YOUR TASK
Can you convert the lines of the items into a numbered list, leaving out any blank lines? Begin with the first line of the items and stop after the line that contains "(x=32, y=363)".

Data records

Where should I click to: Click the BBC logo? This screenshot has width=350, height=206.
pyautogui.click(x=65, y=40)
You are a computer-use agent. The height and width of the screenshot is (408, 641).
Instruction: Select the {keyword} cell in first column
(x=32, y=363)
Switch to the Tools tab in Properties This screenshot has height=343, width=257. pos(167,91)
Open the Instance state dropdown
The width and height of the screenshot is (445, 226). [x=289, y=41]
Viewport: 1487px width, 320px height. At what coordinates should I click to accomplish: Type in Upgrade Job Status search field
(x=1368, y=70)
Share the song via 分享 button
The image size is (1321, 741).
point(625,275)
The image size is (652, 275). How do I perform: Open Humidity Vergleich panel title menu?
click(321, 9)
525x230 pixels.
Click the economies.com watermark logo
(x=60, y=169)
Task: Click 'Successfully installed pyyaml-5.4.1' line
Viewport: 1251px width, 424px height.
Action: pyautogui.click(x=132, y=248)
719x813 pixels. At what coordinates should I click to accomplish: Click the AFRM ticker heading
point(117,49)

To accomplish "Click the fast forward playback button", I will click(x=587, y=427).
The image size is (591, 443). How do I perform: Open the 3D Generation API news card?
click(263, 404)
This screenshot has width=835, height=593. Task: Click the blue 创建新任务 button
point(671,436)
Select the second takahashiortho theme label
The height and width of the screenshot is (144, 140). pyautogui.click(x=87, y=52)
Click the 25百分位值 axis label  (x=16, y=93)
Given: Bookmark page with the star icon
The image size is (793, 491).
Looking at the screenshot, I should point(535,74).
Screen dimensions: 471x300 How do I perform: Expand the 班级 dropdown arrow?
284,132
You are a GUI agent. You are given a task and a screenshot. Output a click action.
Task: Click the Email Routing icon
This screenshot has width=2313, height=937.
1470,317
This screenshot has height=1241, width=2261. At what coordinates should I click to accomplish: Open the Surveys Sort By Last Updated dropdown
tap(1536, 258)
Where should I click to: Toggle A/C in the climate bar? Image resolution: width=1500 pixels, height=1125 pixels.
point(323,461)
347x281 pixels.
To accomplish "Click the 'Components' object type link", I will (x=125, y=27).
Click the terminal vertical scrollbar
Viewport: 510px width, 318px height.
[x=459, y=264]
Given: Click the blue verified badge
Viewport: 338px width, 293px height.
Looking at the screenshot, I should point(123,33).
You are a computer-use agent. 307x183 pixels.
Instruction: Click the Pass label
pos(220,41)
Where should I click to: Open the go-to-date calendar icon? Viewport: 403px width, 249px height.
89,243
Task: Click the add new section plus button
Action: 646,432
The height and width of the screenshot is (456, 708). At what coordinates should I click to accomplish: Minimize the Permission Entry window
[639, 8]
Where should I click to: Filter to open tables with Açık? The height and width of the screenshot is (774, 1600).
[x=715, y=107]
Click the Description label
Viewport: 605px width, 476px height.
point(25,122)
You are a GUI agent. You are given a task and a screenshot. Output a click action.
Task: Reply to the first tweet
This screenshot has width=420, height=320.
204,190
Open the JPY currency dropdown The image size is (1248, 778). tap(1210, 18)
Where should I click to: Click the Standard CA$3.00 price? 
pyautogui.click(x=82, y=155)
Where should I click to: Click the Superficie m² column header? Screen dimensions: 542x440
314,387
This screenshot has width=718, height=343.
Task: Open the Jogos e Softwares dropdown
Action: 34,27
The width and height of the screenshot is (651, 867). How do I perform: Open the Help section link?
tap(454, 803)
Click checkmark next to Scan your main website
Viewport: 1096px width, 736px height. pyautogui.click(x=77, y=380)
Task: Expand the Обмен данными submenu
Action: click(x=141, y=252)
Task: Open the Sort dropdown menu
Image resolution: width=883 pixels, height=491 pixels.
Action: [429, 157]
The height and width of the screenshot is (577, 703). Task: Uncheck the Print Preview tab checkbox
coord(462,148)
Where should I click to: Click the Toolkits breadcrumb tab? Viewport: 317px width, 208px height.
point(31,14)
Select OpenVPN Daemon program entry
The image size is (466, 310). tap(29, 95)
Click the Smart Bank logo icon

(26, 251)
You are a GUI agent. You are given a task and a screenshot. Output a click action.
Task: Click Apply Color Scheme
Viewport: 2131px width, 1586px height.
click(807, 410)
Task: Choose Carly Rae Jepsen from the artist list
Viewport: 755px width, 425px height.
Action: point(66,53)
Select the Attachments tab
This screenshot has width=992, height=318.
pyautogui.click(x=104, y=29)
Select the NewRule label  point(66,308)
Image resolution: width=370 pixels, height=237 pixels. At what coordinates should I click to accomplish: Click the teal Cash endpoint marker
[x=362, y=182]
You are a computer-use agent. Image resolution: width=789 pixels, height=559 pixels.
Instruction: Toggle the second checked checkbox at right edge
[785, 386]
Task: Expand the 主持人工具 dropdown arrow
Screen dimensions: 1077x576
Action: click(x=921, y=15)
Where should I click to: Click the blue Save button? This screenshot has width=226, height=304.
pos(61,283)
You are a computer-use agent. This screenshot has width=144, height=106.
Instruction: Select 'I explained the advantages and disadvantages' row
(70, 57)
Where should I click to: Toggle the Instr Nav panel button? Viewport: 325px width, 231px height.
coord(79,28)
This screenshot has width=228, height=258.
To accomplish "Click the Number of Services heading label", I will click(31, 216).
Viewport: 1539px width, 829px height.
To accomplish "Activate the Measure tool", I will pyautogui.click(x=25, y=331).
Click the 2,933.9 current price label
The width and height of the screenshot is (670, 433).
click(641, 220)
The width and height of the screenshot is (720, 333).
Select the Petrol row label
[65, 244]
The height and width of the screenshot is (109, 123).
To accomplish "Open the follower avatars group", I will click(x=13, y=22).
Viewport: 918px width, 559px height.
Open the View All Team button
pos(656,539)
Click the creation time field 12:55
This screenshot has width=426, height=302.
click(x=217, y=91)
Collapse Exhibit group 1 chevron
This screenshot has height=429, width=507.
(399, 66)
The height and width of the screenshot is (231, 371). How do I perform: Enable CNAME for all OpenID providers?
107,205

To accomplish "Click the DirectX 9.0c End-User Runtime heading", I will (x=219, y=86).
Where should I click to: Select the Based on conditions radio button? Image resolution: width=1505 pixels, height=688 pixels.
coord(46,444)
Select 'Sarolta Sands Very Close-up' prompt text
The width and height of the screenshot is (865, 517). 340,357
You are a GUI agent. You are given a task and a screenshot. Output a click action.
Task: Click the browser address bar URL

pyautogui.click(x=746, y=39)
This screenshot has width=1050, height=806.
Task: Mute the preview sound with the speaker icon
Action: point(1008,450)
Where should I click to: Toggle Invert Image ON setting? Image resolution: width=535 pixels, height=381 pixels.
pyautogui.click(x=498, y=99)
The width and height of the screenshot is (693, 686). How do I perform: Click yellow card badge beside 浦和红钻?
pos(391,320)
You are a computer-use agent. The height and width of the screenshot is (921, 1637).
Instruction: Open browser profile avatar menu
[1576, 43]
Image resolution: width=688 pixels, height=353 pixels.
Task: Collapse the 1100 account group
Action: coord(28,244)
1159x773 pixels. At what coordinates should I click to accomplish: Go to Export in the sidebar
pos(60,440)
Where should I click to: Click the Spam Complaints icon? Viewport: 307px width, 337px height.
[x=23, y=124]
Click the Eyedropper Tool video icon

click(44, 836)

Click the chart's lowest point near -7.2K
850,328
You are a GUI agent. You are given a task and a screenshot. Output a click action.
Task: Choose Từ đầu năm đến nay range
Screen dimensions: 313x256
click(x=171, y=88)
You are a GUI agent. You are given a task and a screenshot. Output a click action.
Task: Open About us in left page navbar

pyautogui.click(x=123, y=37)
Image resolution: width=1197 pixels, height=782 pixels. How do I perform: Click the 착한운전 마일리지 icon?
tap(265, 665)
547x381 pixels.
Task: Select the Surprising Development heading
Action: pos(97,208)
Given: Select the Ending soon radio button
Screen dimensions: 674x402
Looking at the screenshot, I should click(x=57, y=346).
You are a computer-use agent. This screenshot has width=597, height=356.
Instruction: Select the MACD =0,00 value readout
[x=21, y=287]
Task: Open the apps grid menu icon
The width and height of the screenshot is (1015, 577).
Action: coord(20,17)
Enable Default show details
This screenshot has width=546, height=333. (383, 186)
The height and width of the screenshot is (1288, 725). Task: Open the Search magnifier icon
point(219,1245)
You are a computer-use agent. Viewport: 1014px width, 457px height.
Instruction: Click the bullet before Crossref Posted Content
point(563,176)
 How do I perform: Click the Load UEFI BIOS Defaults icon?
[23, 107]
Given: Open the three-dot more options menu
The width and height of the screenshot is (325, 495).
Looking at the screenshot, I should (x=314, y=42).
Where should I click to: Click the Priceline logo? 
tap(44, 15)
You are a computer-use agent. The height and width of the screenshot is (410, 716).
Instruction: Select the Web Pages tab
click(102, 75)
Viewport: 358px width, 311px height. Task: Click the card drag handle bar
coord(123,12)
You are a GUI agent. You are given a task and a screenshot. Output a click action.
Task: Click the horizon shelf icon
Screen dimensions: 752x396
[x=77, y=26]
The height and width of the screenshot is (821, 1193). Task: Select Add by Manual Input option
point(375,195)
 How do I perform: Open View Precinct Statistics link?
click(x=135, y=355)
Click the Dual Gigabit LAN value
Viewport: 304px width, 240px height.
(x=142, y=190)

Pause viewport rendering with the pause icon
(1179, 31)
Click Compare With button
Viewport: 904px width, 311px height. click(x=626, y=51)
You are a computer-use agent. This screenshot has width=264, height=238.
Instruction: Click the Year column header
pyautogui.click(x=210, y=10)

EXPECTED OUTPUT
1. Where should I click to: Click the BBC logo? This screenshot has width=350, height=206.
2. pyautogui.click(x=65, y=40)
3. You are a computer-use agent. The height and width of the screenshot is (408, 641).
4. Instruction: Select the {keyword} cell in first column
5. (x=32, y=363)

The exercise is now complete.